High levels of alpha fetoprotein are seen in neural tube defects like spina bifida, anencephaly, etc. Many patients with elevated maternal alpha fetoprotein do not develop birth defects, but there may be an increased risk of obstetric complications like premature rupture of membranes, placental abruption, placental accreta, etc.
Prenatal screening tests can be offered to all pregnant women but is essential in case of advanced maternal age or family history of previous births with chromosomal disorder or birth defects.
Read more about Genetic Inheritance: Modes and Significance
Abnormal levels only imply a significant risk and further evaluation and tests are usually required for definite confirmation.
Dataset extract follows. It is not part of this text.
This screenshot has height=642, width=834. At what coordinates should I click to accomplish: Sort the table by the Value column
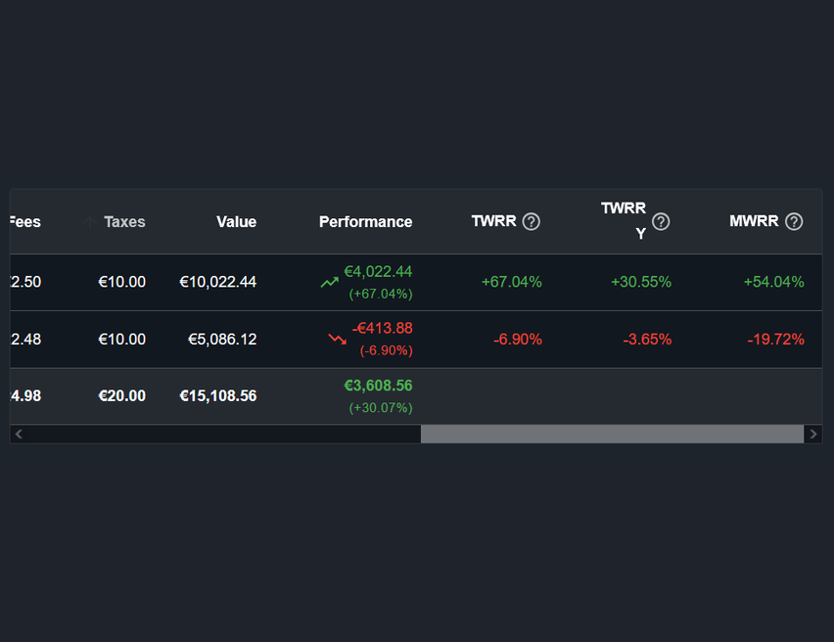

Patients with abnormal levels of alpha fetoprotein should undergo detailed obstetric ultrasonography to look for fetal anomalies. Measurement of alpha fetoprotein in amniotic fluid obtained via amniocentesis can also be carried out. Genetic counseling is offered when the screening test result is positive.
Read more about Amniocentesis: Indications, Procedure, and Compilications
Read more about Level I and Level II Ultrasound in Pregnancy
Amniotic alpha fetoprotein
Amniotic fluid is obtained by inserting a hollow needle into the amniotic cavity through the abdominal wall under ultrasound guidance. This process is called amniocentesis.
Normal level of amniotic alpha fetoprotein is < or =2.0 multiples of median (mom)
Acetylcholinesterase (ache) analysis is an essential confirmatory test for all amniotic fluid specimens with positive alpha fetoprotein results. Combination of these two tests is able to detect 96% of all open spina bifida cases. False-positive result may occur from a bloody tap, which may cause both elevated alpha fetoprotein and ache levels.